Not only is WaMu pledging cash to the anti-transit obstructionists, but on October 1, the $18-billion company--the largest banking institution on this year's Fortune 500--sent an e-mail to its 9,000 local employees. The e-mail, written by WaMu lobbyist Suzanne Estey, encourages WaMu's employees to "participate in our nation's unique democratic process and exercise their right to vote" and then it tells them exactly how to vote: "yes" on I-83, the anti-monorail initiative.

While it's maddening that yet another deep-pocketed business has lined up to kill the monorail, WaMu's anti-monorail missive unwittingly (and laughably) confirms that the so-called "recall" isn't legit. (The 2002 pro-monorail vote did give voters the option to recall the project if critics could show just cause, like "serious financial difficulty.") Far from offering that evidence, though, I-83 supporters simply want a revote on the basic concept of a monorail (something voters already approved--three times!) This is not a recall on a project gone astray (which the monorail hasn't), it's a fourth vote.

The WaMu e-mail acknowledges that the current project is exactly what voters approved in 2002. WaMu's lobbyist writes, "The monorail, a planned 14-mile transit system extending from Ballard to West Seattle, is estimated to cost $1.6 billion and would be paid for by an annual [MVET] tax of 1.4 percent." That's exactly what voters approved.

What WaMu's lobbyist didn't mention is that the monorail will carry 69,000 rides a day, as promised, run trains every three to eight minutes, as promised, and cost $150 million less than the original price tag.
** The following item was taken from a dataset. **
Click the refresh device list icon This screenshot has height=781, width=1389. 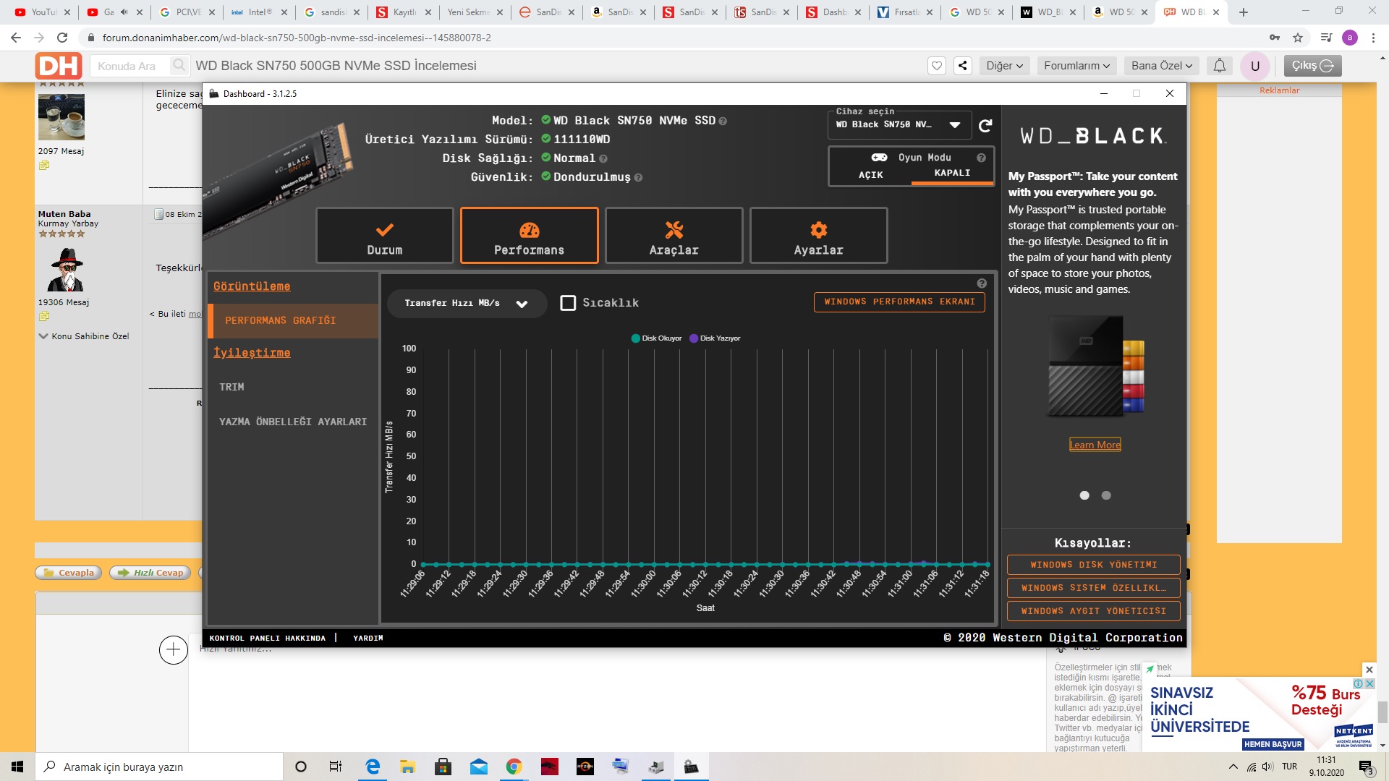pyautogui.click(x=985, y=126)
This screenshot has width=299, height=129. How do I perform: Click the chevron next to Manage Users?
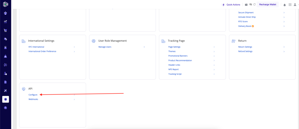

Admitting that WaMu is advocating a revote and not a legit recall, the e-mail concludes, "Washington Mutual is supporting the voters' right to re-vote on the monorail." Thanks, WaMu, for giving us permission to drown in more voting and process.

Consider this my memo to Washington Mutual customers who are tired of anti-public transit obstruction: March down to your WaMu branch and, like Council President Drago, yank your account. I'll be at the downtown branch (1201 Third Ave) on Friday October 22, at noon, closing my WaMu account. Hope to see you there.